### Goal of the exercise
Each line from the one containing "Task: Switch to the 车库 garage tab" to the end of the entries below is to be set down exactly; the pictures are not.

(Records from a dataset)
Start of Block
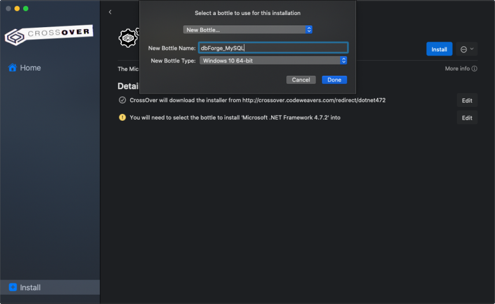Open the ellipsis more-options menu
Image resolution: width=495 pixels, height=304 pixels.
click(467, 49)
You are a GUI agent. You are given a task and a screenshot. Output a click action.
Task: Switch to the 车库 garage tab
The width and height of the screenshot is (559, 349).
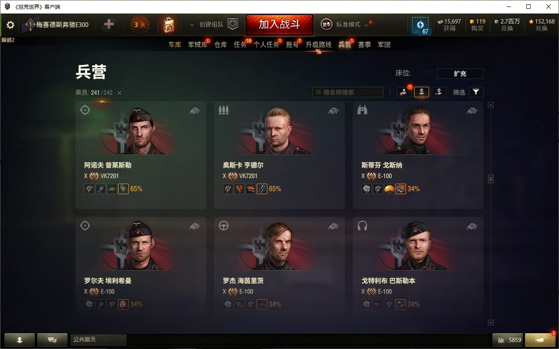[175, 44]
End of Block
### Output
Task: Switch to the 车库 garage tab
The width and height of the screenshot is (559, 349).
[175, 44]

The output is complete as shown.